**Set exercise**. Copy every one of the rows below word for word, keeping each character, space, and line break unchanged.

------------------------------------------------

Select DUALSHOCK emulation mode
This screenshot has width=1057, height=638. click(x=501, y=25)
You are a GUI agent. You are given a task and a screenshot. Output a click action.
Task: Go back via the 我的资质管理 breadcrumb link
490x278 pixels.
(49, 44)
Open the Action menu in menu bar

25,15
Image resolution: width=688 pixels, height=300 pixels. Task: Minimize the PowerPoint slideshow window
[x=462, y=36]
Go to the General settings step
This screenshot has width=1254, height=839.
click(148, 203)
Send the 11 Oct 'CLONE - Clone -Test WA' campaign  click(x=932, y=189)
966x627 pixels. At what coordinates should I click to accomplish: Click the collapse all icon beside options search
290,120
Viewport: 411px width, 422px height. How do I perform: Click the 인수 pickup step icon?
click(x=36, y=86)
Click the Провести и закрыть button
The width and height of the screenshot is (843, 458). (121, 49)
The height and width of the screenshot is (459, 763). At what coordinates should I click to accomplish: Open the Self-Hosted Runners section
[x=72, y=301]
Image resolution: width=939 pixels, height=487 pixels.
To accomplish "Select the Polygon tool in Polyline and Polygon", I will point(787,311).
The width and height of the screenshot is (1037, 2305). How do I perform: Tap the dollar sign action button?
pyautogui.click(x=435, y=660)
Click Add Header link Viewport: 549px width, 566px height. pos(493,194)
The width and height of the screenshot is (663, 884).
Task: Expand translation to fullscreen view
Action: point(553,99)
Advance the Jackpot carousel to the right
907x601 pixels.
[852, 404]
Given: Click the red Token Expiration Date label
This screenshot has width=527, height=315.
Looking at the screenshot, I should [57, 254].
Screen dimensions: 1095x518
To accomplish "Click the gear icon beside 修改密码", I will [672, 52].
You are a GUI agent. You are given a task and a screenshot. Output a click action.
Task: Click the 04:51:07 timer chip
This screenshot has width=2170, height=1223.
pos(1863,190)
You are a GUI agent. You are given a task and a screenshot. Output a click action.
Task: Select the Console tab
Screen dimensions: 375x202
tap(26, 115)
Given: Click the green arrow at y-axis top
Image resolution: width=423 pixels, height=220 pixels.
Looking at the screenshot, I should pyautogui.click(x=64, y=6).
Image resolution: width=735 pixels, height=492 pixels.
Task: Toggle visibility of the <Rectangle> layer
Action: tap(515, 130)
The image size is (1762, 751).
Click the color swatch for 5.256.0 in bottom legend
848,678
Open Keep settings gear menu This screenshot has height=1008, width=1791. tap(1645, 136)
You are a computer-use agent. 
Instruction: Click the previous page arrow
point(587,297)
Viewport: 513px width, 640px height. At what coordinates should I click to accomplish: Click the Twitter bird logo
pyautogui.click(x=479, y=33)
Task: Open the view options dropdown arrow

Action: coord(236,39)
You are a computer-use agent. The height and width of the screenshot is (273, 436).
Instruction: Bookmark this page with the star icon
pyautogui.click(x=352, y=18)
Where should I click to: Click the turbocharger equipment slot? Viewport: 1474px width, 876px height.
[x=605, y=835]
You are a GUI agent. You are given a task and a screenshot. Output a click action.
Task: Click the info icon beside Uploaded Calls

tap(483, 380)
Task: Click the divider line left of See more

------------------------------------------------

**Task answer**.
Select DUALSHOCK emulation mode
This screenshot has width=1057, height=638. click(x=501, y=25)
You are a GUI agent. You are given a task and a screenshot. Output a click action.
Task: Go back via the 我的资质管理 breadcrumb link
490x278 pixels.
(49, 44)
Open the Action menu in menu bar

25,15
Image resolution: width=688 pixels, height=300 pixels. Task: Minimize the PowerPoint slideshow window
[x=462, y=36]
Go to the General settings step
This screenshot has width=1254, height=839.
click(148, 203)
Send the 11 Oct 'CLONE - Clone -Test WA' campaign  click(x=932, y=189)
966x627 pixels. At what coordinates should I click to accomplish: Click the collapse all icon beside options search
290,120
Viewport: 411px width, 422px height. How do I perform: Click the 인수 pickup step icon?
click(x=36, y=86)
Click the Провести и закрыть button
The width and height of the screenshot is (843, 458). (121, 49)
The height and width of the screenshot is (459, 763). At what coordinates should I click to accomplish: Open the Self-Hosted Runners section
[x=72, y=301]
Image resolution: width=939 pixels, height=487 pixels.
To accomplish "Select the Polygon tool in Polyline and Polygon", I will point(787,311).
The width and height of the screenshot is (1037, 2305). How do I perform: Tap the dollar sign action button?
pyautogui.click(x=435, y=660)
Click Add Header link Viewport: 549px width, 566px height. pos(493,194)
The width and height of the screenshot is (663, 884).
Task: Expand translation to fullscreen view
Action: point(553,99)
Advance the Jackpot carousel to the right
907x601 pixels.
[852, 404]
Given: Click the red Token Expiration Date label
This screenshot has width=527, height=315.
Looking at the screenshot, I should [57, 254].
Screen dimensions: 1095x518
To accomplish "Click the gear icon beside 修改密码", I will [672, 52].
You are a GUI agent. You are given a task and a screenshot. Output a click action.
Task: Click the 04:51:07 timer chip
This screenshot has width=2170, height=1223.
pos(1863,190)
You are a GUI agent. You are given a task and a screenshot. Output a click action.
Task: Select the Console tab
Screen dimensions: 375x202
tap(26, 115)
Given: Click the green arrow at y-axis top
Image resolution: width=423 pixels, height=220 pixels.
Looking at the screenshot, I should pyautogui.click(x=64, y=6).
Image resolution: width=735 pixels, height=492 pixels.
Task: Toggle visibility of the <Rectangle> layer
Action: tap(515, 130)
The image size is (1762, 751).
Click the color swatch for 5.256.0 in bottom legend
848,678
Open Keep settings gear menu This screenshot has height=1008, width=1791. tap(1645, 136)
You are a computer-use agent. 
Instruction: Click the previous page arrow
point(587,297)
Viewport: 513px width, 640px height. At what coordinates should I click to accomplish: Click the Twitter bird logo
pyautogui.click(x=479, y=33)
Task: Open the view options dropdown arrow

Action: coord(236,39)
You are a computer-use agent. The height and width of the screenshot is (273, 436).
Instruction: Bookmark this page with the star icon
pyautogui.click(x=352, y=18)
Where should I click to: Click the turbocharger equipment slot? Viewport: 1474px width, 876px height.
[x=605, y=835]
You are a GUI agent. You are given a task and a screenshot. Output a click action.
Task: Click the info icon beside Uploaded Calls

tap(483, 380)
Task: Click the divider line left of See more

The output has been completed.